In Case 4, early vitrectomy would perhaps have prevented sub-foveal accumulation of lymphoma cells and loss of central vision. Case 8 also developed macular atrophy but this was apparently caused by severe cystoid edema.

If lymphoma cell distribution within the eye influences therapeutic response, this would indicate scope for categorizing retinal lymphoma into the severity of intravitreal and subretinal infiltrates, as suggested by Hashida et al. [17]. They found that the distribution of lymphoma within the eye did not correlate with CNS disease, which is not surprising as we have seen patients with predominantly vitreal infiltrates in one eye and mostly retinal infiltrates in the other.

We avoided intravitreal methotrexate and discontinued radiotherapy because of reported toxicity with such treatments [34, 35]. The good visual outcomes following systemic therapy in our patients support our approach. We treated one patient with intravitreal melphalan; [8] however, when we observed recurrent disease, we scheduled the patient for vitrectomy, which was performed in the left eye after the study close, with resolution of the vitreous infiltrates.

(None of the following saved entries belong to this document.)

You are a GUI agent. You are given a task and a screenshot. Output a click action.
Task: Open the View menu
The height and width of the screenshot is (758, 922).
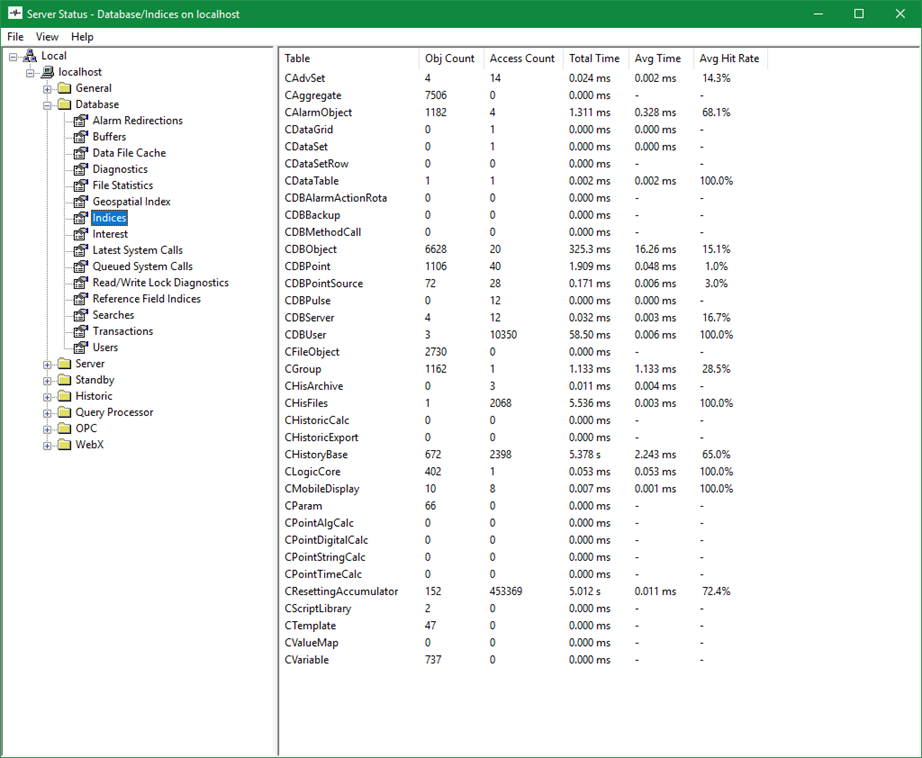47,37
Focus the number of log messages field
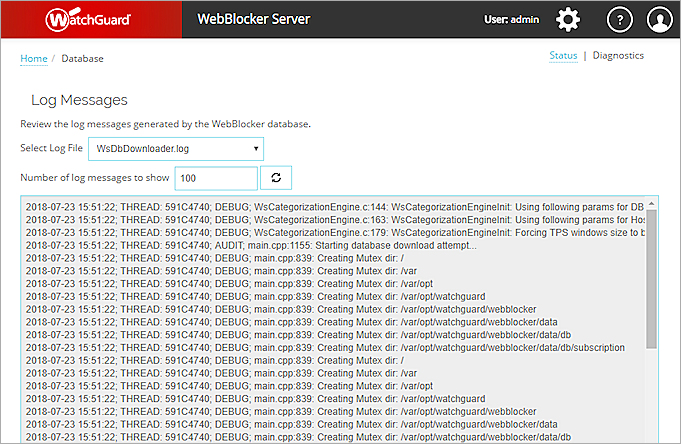Viewport: 681px width, 444px height. point(216,178)
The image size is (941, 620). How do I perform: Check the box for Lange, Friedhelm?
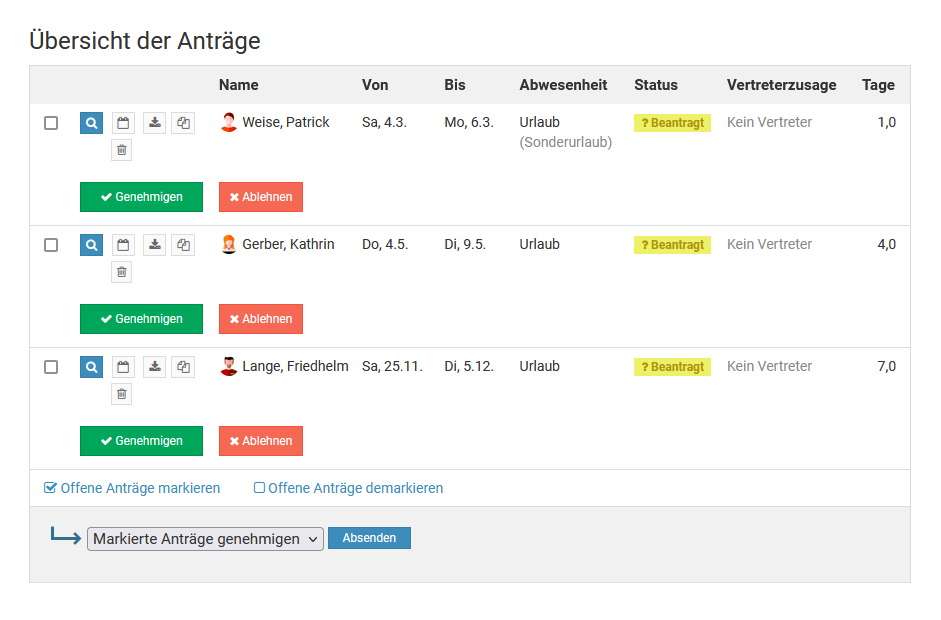click(x=51, y=367)
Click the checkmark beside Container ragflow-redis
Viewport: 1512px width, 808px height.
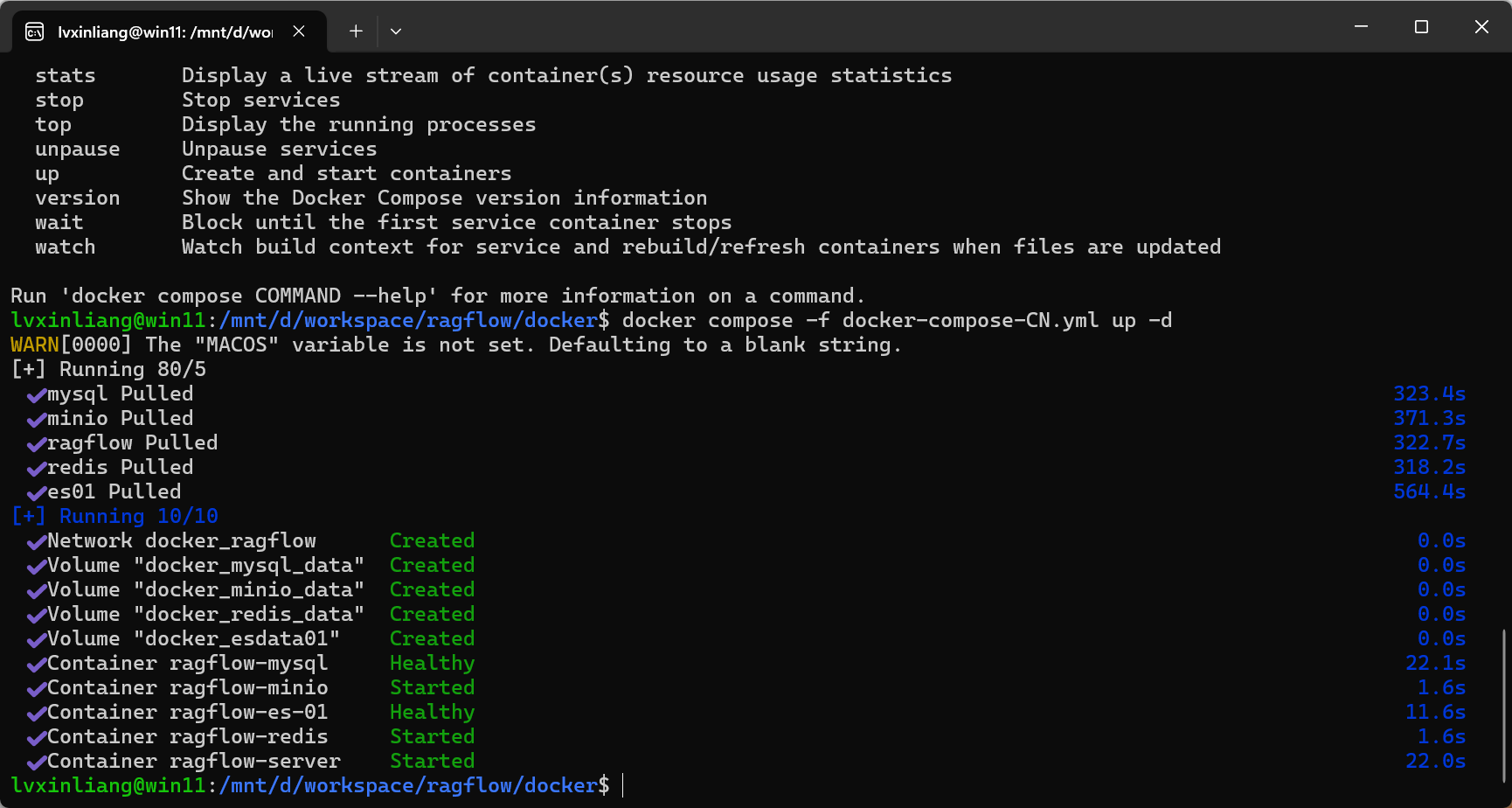coord(36,738)
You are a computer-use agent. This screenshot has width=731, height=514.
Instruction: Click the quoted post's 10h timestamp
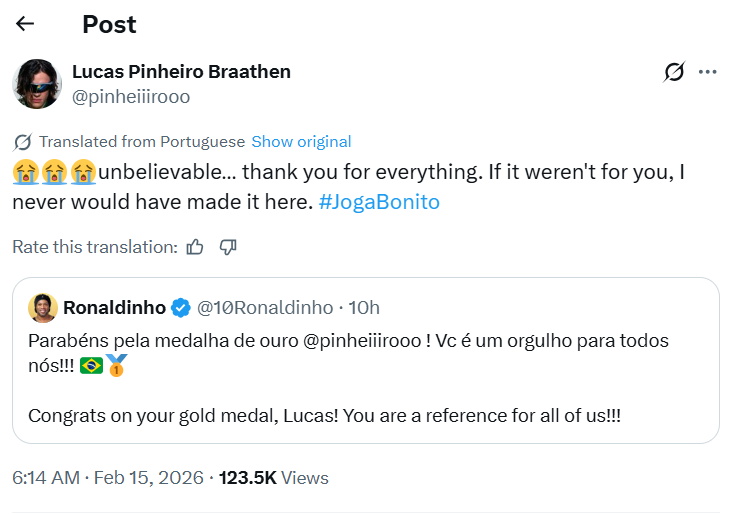tap(362, 307)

The female preponderance that occurred in this study has been noted previously in some but not all studies [2, 17].

Randomized trials are needed to test the following hypotheses: (1) systemic therapy with immunotherapy prolongs life in patients with retinal lymphoma; (2) in patients with unilateral retinal lymphoma, systemic therapy prevents disease in the fellow eye; (3) in patients with significant vitreous lymphomatous infiltrates therapeutic vitrectomy enhances the effect of systemic therapy; and (4) systemic therapy with immunotherapy is superior to ocular radiotherapy or intravitreal chemotherapy in achieving local control of retinal lymphoma, also causing less ocular morbidity.

Conclusions

We continue to treat retinal lymphoma systemically, performing vitrectomy for eyes with dense vitreous infiltrates, administering ocular therapy only if these fail to achieve local tumor control. Multi-centre studies are needed to evaluate our approach. These would require disease categorization according to the intraocular distribution of lymphomatous infiltrates.

Summary

What was known before

  • Retinal lymphoma causes significant ocular morbidity and visual loss.

  • Conventional treatment consists of intra-ocular chemotherapy and/or ocular radiotherapy.

  • Survival probability is poor because of fatal CNS lymphoma.

What this study adds

  • Retinal lymphoma can be treated with systemic chemotherapy and immunomodulation.

  • Vitreous lymphomatous infiltrates are more responsive to systemic therapy if vitrectomy is performed.